112)沈まぬ太陽(クリとの別れ ) 2009.12.1

  日曜日、クリとの別れが午前中に終った。お昼前、クリは元の飼い主に引き取られて行った。
  何をする気も起こらないと妻が言う。畑にでも行こうかと誘うが、そんな気にならないと言う。かと言って家にいるのも気が滅入る。結局映画を見に行こうということになった。以前から評判になっていた「沈まぬ太陽」をいっぺん見ておこうか、ということで午後から映画館に出かけた。通常、映画を見ることは滅多にない。孫が遊びに来た時くらいのものである。

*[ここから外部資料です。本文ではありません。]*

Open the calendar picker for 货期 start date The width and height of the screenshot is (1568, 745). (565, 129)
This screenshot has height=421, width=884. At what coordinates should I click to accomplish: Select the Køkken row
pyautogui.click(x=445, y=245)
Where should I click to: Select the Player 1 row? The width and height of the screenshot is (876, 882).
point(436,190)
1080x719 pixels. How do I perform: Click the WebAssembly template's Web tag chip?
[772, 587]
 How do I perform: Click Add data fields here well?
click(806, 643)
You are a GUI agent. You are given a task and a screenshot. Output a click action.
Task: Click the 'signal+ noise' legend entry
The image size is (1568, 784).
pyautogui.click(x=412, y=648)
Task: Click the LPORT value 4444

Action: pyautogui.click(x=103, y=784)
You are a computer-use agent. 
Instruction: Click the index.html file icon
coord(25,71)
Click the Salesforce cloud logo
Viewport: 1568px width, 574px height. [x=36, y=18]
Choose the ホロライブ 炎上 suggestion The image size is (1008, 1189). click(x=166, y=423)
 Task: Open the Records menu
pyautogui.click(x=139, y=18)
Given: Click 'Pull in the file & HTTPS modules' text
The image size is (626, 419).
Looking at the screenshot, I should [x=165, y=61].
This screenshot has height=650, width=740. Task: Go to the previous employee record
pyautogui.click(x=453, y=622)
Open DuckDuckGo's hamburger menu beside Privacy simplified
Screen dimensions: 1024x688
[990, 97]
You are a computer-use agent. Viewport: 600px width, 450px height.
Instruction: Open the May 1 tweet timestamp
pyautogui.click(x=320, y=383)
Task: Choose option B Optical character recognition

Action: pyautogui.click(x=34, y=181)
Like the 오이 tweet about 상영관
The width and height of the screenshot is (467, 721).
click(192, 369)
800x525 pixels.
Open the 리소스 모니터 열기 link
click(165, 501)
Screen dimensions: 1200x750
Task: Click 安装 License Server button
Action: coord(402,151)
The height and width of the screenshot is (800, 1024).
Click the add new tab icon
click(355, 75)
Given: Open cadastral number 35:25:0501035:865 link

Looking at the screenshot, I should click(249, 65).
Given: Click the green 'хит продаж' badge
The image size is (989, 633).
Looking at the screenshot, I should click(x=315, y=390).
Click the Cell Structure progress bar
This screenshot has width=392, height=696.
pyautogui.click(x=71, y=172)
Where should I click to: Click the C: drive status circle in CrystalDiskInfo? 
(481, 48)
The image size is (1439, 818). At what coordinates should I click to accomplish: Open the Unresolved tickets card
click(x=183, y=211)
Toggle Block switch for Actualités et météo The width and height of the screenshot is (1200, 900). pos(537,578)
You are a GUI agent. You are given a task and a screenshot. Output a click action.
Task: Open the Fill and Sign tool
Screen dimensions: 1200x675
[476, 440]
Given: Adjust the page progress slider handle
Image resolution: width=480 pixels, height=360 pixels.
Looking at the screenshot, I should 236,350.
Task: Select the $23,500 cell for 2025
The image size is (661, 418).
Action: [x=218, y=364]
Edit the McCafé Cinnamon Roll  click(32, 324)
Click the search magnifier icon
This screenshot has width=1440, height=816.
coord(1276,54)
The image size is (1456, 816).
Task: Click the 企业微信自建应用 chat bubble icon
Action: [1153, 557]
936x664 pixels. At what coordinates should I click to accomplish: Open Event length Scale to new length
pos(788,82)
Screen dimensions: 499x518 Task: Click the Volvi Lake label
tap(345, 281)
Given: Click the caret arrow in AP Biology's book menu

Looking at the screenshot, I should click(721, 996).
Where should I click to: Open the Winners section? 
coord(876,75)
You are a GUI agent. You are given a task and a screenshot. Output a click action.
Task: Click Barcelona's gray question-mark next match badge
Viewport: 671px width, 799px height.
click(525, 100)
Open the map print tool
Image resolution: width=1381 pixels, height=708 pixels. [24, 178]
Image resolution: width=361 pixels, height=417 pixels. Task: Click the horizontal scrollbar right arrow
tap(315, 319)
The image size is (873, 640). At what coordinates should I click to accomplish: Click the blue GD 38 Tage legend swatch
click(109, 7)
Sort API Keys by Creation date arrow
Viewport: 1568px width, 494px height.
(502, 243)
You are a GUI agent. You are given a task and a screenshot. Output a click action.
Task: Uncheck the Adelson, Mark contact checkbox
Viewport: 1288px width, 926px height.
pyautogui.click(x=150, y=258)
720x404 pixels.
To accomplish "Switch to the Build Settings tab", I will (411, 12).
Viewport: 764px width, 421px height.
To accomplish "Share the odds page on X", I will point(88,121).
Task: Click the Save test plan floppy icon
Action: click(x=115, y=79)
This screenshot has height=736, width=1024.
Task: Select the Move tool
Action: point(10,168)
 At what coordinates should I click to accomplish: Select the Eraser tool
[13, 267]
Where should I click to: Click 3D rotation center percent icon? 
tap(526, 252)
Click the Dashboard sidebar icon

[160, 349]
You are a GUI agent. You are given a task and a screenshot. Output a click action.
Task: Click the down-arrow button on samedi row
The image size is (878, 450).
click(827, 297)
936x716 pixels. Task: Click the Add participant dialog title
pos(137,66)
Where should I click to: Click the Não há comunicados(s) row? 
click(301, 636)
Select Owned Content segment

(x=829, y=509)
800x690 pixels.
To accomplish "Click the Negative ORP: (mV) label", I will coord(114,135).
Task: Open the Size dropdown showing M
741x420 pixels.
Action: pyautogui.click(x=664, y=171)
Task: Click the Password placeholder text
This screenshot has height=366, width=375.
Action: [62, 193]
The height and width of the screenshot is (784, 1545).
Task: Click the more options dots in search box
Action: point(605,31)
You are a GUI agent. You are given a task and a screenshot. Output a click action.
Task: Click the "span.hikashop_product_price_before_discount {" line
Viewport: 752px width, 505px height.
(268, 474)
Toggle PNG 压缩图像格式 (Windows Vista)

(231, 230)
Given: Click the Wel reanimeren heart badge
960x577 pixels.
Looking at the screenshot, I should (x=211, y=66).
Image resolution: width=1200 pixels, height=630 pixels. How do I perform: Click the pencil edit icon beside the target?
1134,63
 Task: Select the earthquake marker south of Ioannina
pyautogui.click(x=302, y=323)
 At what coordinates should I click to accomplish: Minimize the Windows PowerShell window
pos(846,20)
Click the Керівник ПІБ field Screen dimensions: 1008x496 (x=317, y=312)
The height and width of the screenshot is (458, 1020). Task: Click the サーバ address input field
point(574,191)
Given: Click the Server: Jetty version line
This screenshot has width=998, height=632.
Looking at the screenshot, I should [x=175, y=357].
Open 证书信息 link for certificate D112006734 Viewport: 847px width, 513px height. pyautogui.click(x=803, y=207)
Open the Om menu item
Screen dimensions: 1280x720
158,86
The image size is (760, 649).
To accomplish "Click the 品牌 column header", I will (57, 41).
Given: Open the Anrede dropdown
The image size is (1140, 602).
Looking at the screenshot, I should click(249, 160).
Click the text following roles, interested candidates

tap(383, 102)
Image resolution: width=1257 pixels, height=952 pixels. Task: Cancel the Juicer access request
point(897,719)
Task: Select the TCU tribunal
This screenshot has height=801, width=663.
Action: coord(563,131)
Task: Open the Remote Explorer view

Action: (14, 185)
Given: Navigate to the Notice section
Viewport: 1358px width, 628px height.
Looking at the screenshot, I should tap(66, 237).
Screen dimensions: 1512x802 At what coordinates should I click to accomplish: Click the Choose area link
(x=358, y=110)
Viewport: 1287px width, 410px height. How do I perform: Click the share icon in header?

  映画自体はあまり面白いとは思わなかった。私の好みの筋書きではなかった。
  かって労働組合の委員長として活躍、正義感が強く、スジの通らないことが許せない主人公。家族にまでも迷惑を及ぼしながら、自分の生き方を貫いていく正義の人。
  一方で主義主張を捨て、他人を利用し、次々と汚いことをやりながら出世を遂げていく、主人公の親友でもあった元副委員長。
  そしてことなかれ主義を貫き、私利私欲に走り、政治家と手を組み、悪事に手を染めながらも、のうのうと生き抜いていく社長以下の経営陣。

  こんな経営陣を抱えた会社がもしあったなら、会社は確実に駄目になるだろう。終ってみて後味の悪さが残った映画だった。
  私は登場人物がみんな根本では善人である、やくざの親分でも根は善人だ、という浅田次郎的な物語が好きである。もしくは勧善懲悪、悪い奴は滅びるという筋書きでないと面白くない。
  ともかくもクリとの別れの寂しさを暫くの間、忘れる効用があったことには間違いはない。